Con una premisa ineludible e inesquivable: ni puede ni debe olvidar -ya nunca más- que, en la Iglesia y para sus hijos, “el progreso” ya está dado: es Jesucristo: no hay otra meta a la que llegar. El fin de la Iglesia y de todo lo suyo -su misión- ya está dada: la Salvación y la Vida Eterna: tampoco aquí hay que pretender ir a otro sitio; haberlo, haylo, pero no compensa. Y los medios para llevar a todos a la Salvación tampoco los tiene que inventargeneración tras generación: también le han sido dados; ni, mucho menos, pretender hacer tabla rasa de toda la historia y de toda la tradición anterior, por ejemplo, al CV II, como si no hubiese habido Iglesia hasta ese momento: no digamos tras el Concilio y su “espíritu"; y los medios son: los Sacramentos -la gracia-, con una especial incidencia de la Santa Misa en la vida de los fieles; la Doctrina - y la catequesis, en el sentido más ampio del término-; y la Persona de Cristo, al que hay que llevar a la gente en un ambiente de oración, personal y colectiva; o como decía un santo contemporáneo: “hay que hacer que la gente cruce su mirada con la de Cristo".

Porque no he oído o leído ni una sola declaración de ningún pastor a ningún nivel que diga exactamente ésto: “¡nos hemos equivocado!” Incluso cuando no tienen más remedio que hacer alguna alusión a que algo no va bien o no ha ido bien -alusión levísima, por otro lado, y sin más recorrido, es decir, sin ninguna pretensión de que eso surta efecto alguno- automáticamente añaden: “pero, por otro lado…". Por ejemplo, en la vida religiosa, y dicho y publicado por ellos mismos: “somos menos, es verdad, pero somos mejores” (no es literal); o cuando se hace referencia al vaciamiento de las iglesias o de los seminarios…, automáticamente la misma cantinela. Como escribió Frossard en su “Cartas a los señores obispos": “visto y oído lo dicho por algunos obispos, cuando ya no vaya nadie a las iglesias habremos alcanzado el estado de la Iglesia perfecta". (No es literal).

¿Dónde está ahí la tan cacareada “permanente conversión de la Iglesia"? ¡Si no se reconocen ni lo que indican los mismos datos oficiales, que se tienen perfectamente recogidos…! Esto no es volviendo en sí. 

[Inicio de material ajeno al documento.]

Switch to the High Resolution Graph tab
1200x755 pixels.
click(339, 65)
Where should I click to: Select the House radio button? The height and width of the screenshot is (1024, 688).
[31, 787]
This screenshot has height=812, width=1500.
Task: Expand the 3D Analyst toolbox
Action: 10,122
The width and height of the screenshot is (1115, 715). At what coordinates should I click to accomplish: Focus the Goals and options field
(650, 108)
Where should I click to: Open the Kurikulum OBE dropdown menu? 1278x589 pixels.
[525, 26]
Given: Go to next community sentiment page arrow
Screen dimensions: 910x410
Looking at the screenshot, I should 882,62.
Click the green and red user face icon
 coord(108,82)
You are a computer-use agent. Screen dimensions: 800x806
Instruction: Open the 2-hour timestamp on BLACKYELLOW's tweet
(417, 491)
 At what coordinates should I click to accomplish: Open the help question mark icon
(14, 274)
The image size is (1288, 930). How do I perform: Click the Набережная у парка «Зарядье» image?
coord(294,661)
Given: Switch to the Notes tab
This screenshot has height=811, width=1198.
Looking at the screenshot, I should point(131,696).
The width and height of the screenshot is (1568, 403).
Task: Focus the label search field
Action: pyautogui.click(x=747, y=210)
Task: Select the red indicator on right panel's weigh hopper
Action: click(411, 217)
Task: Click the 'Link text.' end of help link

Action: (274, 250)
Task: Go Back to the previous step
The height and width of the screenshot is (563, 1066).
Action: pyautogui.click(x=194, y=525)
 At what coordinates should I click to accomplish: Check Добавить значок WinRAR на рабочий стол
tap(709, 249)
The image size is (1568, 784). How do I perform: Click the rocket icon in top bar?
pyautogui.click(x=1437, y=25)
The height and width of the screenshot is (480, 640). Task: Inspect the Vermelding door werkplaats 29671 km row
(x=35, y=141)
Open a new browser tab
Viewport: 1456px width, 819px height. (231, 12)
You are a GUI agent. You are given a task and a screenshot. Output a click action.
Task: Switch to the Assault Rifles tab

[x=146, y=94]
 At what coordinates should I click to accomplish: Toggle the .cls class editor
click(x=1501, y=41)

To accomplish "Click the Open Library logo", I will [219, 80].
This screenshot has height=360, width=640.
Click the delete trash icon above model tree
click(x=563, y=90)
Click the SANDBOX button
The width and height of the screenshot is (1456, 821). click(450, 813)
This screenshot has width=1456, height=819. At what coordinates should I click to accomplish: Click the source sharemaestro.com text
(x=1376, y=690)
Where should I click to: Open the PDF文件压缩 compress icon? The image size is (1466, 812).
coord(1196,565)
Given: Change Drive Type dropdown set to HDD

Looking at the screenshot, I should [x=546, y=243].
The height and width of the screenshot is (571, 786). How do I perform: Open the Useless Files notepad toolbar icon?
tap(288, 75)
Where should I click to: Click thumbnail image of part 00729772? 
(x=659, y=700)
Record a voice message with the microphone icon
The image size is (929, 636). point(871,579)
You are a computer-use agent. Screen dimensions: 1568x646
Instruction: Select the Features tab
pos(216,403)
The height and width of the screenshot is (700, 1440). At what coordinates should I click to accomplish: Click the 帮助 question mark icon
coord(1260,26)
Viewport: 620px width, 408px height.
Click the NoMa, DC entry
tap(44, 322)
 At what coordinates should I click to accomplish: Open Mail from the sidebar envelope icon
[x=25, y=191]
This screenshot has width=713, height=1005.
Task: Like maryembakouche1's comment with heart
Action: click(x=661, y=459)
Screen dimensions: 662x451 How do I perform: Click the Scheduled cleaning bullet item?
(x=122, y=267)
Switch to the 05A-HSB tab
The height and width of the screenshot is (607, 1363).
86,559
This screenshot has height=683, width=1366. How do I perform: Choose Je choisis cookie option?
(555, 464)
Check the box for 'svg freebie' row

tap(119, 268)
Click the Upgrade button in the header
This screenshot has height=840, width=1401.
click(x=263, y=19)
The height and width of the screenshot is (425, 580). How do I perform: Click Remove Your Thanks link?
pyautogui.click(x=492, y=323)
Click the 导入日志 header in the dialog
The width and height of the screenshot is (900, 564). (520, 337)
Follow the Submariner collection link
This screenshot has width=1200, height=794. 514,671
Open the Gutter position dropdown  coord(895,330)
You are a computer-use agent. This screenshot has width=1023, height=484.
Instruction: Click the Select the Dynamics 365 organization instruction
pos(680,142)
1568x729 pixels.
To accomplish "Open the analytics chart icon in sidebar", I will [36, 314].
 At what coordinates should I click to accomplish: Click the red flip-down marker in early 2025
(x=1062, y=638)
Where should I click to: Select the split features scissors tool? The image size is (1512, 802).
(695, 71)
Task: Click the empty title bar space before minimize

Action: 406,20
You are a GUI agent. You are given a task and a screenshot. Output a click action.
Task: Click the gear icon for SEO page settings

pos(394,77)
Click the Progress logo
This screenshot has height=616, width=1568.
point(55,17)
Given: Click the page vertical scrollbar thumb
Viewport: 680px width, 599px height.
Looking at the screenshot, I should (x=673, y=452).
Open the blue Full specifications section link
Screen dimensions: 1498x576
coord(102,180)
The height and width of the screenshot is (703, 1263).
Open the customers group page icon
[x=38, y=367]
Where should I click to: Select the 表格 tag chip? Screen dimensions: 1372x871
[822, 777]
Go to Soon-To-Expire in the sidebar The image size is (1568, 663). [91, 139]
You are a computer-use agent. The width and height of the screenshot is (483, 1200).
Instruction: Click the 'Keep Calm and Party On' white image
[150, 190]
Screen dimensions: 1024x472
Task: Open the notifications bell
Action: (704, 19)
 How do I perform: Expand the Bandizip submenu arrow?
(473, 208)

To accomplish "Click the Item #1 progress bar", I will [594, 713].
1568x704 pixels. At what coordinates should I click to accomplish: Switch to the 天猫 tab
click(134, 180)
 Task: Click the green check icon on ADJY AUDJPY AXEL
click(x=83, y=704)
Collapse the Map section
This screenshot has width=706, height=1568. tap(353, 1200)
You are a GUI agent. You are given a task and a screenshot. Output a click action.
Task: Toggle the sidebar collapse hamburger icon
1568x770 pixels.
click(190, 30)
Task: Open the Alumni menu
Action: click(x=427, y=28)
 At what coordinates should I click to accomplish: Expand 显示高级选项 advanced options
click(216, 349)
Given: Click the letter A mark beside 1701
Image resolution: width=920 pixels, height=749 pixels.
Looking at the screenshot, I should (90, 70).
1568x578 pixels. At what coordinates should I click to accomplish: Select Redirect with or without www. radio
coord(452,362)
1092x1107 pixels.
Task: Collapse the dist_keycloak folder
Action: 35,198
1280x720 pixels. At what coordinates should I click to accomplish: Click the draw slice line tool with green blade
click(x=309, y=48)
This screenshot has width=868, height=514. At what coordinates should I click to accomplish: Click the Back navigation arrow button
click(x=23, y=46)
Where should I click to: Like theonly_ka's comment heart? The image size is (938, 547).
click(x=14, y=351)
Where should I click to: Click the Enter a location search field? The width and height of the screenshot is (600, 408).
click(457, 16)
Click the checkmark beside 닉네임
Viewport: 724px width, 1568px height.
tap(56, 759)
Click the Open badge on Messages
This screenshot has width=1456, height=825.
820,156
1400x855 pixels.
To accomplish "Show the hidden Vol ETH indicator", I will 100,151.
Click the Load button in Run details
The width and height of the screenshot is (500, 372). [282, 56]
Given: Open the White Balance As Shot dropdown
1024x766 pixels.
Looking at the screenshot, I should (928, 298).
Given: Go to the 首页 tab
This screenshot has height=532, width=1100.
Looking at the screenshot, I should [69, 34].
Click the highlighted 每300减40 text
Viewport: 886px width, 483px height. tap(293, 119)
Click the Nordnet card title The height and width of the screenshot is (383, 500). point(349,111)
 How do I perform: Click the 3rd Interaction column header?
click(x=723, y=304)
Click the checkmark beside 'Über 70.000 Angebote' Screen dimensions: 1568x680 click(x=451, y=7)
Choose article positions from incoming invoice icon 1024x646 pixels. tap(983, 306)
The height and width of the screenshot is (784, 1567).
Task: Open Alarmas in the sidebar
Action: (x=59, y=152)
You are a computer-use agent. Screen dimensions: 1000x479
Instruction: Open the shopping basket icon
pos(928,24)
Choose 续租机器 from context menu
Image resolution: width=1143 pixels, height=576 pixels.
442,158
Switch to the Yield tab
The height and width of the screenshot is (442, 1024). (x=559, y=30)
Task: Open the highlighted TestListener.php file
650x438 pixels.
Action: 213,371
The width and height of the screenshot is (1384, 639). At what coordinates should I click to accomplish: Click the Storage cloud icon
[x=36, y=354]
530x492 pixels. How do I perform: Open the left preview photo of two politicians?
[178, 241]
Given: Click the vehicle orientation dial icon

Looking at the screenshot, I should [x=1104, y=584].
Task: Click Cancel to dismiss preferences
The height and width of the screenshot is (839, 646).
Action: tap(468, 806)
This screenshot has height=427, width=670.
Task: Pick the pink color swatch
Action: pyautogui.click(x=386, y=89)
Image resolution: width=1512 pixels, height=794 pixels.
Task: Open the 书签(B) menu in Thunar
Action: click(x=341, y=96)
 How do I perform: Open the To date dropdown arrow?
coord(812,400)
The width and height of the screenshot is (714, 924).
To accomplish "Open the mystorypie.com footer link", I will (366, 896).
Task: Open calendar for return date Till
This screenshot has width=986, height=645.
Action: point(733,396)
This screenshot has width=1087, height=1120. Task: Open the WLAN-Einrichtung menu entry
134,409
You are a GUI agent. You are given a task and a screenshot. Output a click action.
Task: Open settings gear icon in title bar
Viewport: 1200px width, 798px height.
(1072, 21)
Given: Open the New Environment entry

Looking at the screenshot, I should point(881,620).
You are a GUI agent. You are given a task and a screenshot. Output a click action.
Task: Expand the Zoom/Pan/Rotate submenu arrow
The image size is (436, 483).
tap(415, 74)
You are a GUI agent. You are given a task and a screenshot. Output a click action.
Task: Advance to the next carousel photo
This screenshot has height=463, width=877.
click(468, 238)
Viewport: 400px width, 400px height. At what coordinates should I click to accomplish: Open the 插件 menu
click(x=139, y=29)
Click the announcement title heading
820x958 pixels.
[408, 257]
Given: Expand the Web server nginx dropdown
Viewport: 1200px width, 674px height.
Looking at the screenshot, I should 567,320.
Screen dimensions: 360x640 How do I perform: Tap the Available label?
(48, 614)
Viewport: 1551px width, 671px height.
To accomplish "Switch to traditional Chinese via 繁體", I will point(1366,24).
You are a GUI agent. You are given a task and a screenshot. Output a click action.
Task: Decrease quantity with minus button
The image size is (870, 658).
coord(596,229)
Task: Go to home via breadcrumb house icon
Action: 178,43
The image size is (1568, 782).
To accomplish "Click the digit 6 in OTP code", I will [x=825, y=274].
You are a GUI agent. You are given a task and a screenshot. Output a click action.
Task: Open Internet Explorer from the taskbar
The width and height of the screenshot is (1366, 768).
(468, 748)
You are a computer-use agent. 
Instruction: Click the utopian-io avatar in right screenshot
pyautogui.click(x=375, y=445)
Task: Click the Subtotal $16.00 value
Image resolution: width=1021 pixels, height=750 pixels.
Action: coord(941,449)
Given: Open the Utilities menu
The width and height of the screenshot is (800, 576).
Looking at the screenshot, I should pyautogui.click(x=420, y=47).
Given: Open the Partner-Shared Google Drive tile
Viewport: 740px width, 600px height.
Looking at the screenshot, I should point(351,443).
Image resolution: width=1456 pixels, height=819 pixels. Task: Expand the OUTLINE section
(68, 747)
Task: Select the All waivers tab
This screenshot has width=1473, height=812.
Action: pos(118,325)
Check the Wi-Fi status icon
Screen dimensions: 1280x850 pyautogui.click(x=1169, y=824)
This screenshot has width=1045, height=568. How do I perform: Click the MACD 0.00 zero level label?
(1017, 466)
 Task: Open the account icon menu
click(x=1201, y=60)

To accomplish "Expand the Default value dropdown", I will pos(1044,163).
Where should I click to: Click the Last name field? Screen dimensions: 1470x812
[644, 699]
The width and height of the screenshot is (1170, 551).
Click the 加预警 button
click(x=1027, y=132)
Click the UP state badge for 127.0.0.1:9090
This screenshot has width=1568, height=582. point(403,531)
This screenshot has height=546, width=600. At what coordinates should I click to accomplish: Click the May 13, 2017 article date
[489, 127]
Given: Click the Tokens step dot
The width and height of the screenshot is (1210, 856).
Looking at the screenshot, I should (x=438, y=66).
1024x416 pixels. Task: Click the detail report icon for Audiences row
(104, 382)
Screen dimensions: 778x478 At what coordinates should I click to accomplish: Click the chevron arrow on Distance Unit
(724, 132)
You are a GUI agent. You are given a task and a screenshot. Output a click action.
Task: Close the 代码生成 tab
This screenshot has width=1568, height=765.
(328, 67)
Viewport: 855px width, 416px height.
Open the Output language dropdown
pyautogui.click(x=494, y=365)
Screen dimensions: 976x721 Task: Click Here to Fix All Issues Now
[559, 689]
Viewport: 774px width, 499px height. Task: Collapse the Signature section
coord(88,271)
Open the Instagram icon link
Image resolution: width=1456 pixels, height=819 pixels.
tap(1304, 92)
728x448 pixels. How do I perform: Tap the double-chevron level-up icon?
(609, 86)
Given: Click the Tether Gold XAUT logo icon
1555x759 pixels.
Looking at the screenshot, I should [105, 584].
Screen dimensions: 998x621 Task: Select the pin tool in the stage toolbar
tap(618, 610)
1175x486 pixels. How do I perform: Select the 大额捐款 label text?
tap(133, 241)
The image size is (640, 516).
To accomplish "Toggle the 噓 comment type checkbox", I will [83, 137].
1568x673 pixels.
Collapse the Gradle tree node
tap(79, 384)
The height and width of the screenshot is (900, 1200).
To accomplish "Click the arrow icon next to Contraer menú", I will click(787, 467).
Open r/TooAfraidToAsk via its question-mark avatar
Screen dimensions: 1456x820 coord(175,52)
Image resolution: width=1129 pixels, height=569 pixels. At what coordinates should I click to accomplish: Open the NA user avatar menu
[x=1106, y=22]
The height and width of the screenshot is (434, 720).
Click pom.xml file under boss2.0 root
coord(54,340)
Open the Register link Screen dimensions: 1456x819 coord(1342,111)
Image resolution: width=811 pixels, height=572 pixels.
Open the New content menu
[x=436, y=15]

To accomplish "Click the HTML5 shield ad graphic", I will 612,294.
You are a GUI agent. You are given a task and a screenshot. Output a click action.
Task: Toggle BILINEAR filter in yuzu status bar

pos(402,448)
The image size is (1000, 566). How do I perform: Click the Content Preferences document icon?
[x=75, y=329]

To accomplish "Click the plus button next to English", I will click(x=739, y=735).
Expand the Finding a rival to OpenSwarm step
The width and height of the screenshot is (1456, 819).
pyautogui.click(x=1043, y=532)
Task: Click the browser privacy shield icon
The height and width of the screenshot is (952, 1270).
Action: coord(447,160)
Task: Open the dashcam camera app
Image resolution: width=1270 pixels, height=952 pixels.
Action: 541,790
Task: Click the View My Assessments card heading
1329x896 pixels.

Y sin eso, ¿cómo se va a desandar el camino y volver a la casa del Padre? ¿Cómo se va a volver a empezar desde la casa del Padre? Así no hay forma. Lo siento.

Ahora se explica muy bien -perfectamente, me atrevería a decir- cómo ya a nadie, ni siquiera “en una objetiva situación irregular grave” se le pide conversión de ninguna clase. Ni se le ofrece. Sólo “acompañamiento, discernimiento…” y no sé qué más. Pero que siga tal cual, que no hay ningún problema: ni por su parte, ni por parte de la Iglesia, porfa.